Selected text.
________________________

Using the book rating dataset: https://www.kaggle.com/philippsp/book-recommender-collaborative-filtering-shiny

We'll look to find the best books, group books in parameter space, analyse the books dataset and make a book recomendation system for a specific user.

In [None]:
import fastai
import seaborn as sns
from fastai.collab import *
from google.colab import drive, files

drive.mount('/content/gdrive/')
path = Path('/content/gdrive/My Drive/data_science_stuff/datasets/books/')

Opening both dataframes, we'll start by taking a look at how our data is distributed and some information about it

In [None]:
ratings = pd.read_csv(path/'ratings.csv')
books = pd.read_csv(path/'books.csv')

In [None]:
ratings = ratings.merge(books[['book_id', 'title']])
ratings.head()

In [None]:
len(ratings)

In [6]:
mean_rating = ratings.groupby('title').rating.mean()

In [None]:
print('Top 10 books with highest mean rating \n'),
mean_rating.sort_values(ascending = False)[:10]

In [None]:
print('Top 10 books with lowest mean rating \n'),
mean_rating.sort_values()[:10]

Even though we show this kind of data, note that the mean rating is **not** as informative as it seems once it can be biased by the type of user that read/rates that book in the platform

In [None]:
most_read = ratings.groupby('title').rating.count().sort_values(ascending = False)
print('Ratings seem to be limited at 100 \n'),
most_read[:10]

In [None]:
min = ratings['rating'].min()
max = ratings['rating'].max()
print(f"The lowest rating is: {min} \nThe highest rating is: {max}")

Defining a basic Fast.ai learner for collab filtering

In [10]:
train = ratings[:-30]
test = ratings[-30:]

In [None]:
data = CollabDataBunch.from_df(train, seed=42, valid_pct=0.1,
                               item_name='title', user_name='user_id', test=test)
y_range = [0.5, 5.5]

In [None]:
learn = collab_learner(data,y_range=y_range, wd=1e-1, n_factors=50)

In [None]:
  learn.lr_find()
learn.recorder.plot()

________________________

Written task 1.
Copy the book-rating notebook from the words "Opening both dataframes, we'll" through the words "len(ratings)", and substitute "tables" for "dataframes".
Written task 2.
Decide whether each statement agrees with the book-rating notebook, answering yes or no and quoting the deciding words: (a) the ratings table is merged with the book_id and title columns of the books table; (b) the mean rating is described as fully informative; (c) the test set is made of the last 30 rows of the ratings.
The listing plays no part in this work.

Recorded data:
________________________

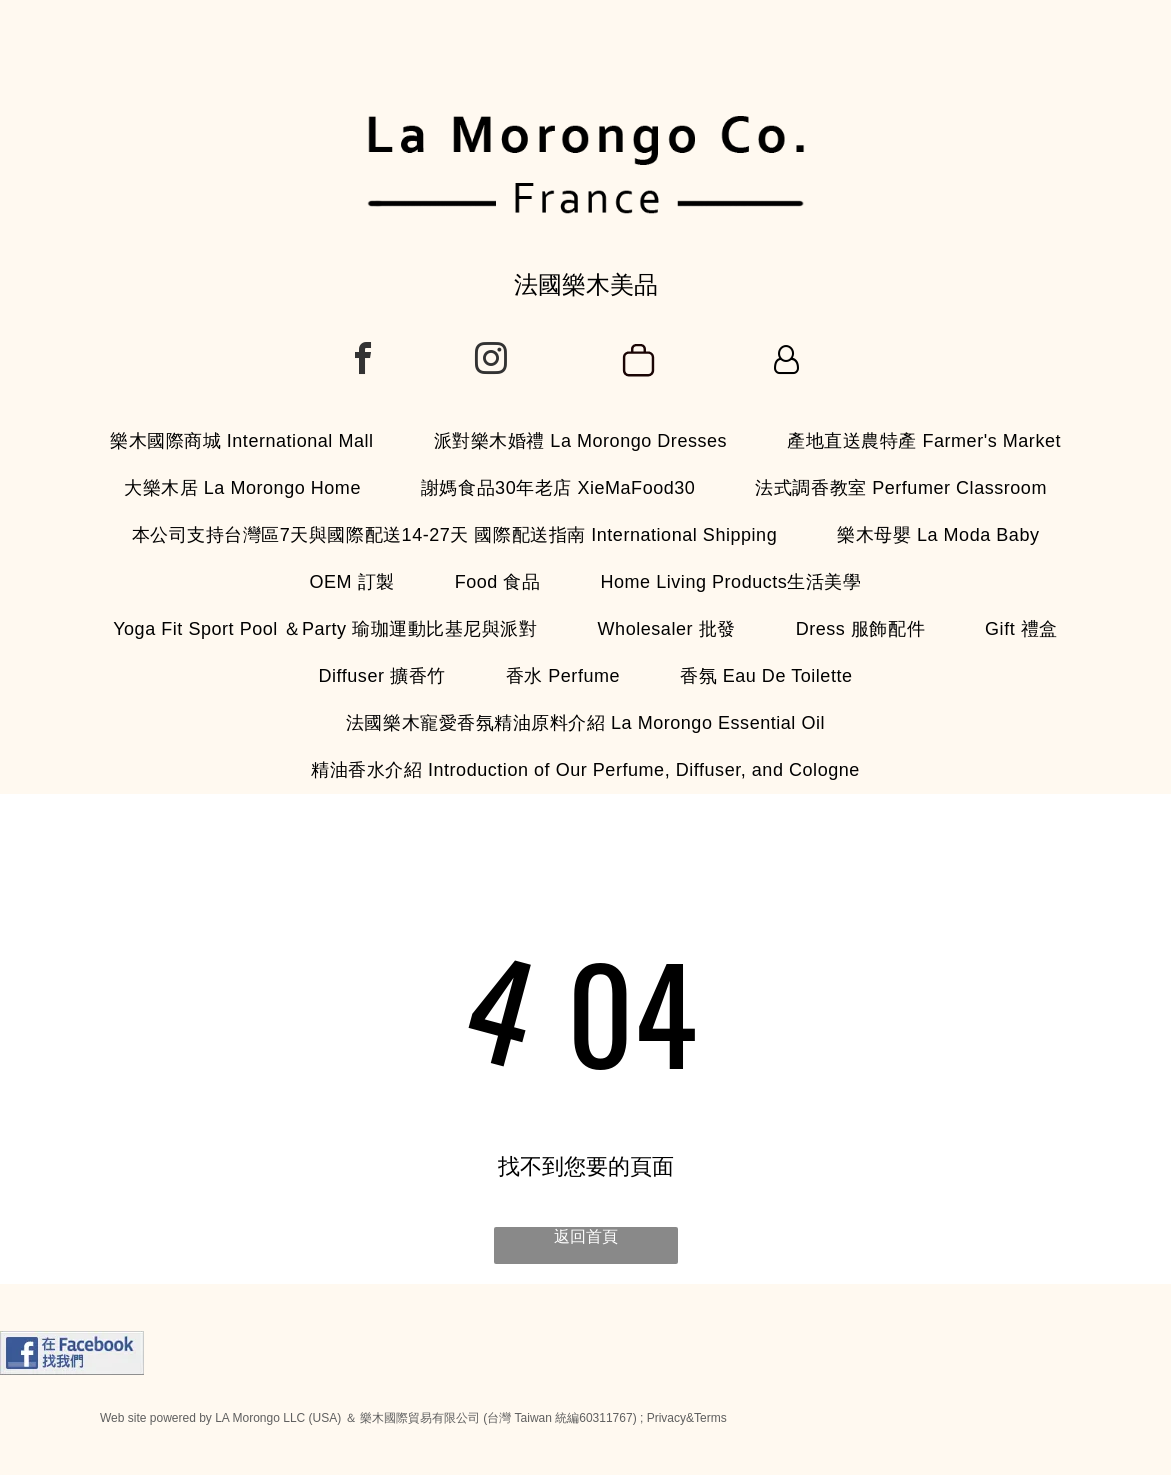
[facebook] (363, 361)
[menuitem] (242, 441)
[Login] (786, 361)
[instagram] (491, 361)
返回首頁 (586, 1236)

________________________

Full output 1.
Opening both tables, we'll start by taking a look at how our data is distributed and some information about it

In [None]:
ratings = pd.read_csv(path/'ratings.csv')
books = pd.read_csv(path/'books.csv')

In [None]:
ratings = ratings.merge(books[['book_id', 'title']])
ratings.head()

In [None]:
len(ratings)

Full output 2.
(a) Yes: "ratings = ratings.merge(books[['book_id', 'title']])"
(b) No: "note that the mean rating is **not** as informative as it seems"
(c) Yes: "test = ratings[-30:]"